Colette travaille depuis 42 ans à la Filature du Valgaudemar. Blasée ? Certainement pas ! Cette ‘petite dame’ brune et discrète fait toujours preuve de dynamisme. Durant sa carrière elle a occupé chacun des vingt cinq postes nécessaires à la transformation de la laine au fil à tricoter. Au fil des années, Colette a acquis une parfaite maîtrise de ses gestes alliant rapidité de mouve­ments et observation. En fonction de la matière travaillée elle adapte les réglages à la texture de la fibre. Mohair, angora, poils de lapin ou de mouton…tout n’est qu’une question de finesse ! A ses heures de gloire, la filature comptait 35 salariés ; aujourd’hui, ils ne sont plus que 8 mais la filature a su s’adapter et préserver un savoir-faire unique dans la fabrication de fils nobles en fibres naturelles. Ce patrimoine est toujours bien vivant et les machines, dont certaines ont plus de cent ans, sont toujours en activité. 

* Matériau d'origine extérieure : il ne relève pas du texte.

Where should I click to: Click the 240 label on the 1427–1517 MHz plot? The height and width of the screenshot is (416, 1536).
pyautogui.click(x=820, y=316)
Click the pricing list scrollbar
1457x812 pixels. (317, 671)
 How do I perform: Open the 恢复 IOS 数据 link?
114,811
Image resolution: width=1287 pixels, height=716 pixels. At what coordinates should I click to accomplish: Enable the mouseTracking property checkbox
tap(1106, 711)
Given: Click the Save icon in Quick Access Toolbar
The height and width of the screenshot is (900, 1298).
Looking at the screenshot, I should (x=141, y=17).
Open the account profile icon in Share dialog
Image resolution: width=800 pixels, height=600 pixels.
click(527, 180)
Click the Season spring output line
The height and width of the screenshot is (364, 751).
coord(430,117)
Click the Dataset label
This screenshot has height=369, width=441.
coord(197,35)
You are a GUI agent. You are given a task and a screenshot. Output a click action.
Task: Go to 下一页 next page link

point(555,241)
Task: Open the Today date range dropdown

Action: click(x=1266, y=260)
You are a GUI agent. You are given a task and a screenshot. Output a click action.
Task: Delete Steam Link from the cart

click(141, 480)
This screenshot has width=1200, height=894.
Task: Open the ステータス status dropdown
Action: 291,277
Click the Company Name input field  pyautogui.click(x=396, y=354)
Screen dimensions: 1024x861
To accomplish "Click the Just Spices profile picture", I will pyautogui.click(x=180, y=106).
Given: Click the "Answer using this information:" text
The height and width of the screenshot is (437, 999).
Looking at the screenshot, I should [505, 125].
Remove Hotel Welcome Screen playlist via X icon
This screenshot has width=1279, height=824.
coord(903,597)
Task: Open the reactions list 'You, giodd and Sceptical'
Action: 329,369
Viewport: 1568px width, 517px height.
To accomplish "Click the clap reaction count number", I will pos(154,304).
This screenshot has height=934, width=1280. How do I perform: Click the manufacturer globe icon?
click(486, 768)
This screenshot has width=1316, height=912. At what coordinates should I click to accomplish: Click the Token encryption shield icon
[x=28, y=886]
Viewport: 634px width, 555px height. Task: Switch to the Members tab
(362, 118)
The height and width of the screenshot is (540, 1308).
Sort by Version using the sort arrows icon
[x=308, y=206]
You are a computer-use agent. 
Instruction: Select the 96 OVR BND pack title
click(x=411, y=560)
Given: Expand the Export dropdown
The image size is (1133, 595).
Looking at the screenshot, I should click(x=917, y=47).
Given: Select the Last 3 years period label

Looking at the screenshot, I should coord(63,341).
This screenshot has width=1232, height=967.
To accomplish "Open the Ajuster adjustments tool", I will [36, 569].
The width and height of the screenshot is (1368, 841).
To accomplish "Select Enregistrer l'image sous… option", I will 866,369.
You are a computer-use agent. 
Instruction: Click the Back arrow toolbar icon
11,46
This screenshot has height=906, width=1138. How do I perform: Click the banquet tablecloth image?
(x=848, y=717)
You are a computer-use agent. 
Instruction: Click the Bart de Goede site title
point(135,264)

La vie de Colette s’est construite, avec celle de son mari également salarié de l’entre­prise, au rythme de la filature. « J’ai toujours aimé mon travail » confie-t-elle « mais le travail bien fait !». Bientôt à la retraite, elle pourra consacrer plus de temps aux ran­données et découvrir encore un peu plus les sentiers de « son » Valgaudemar.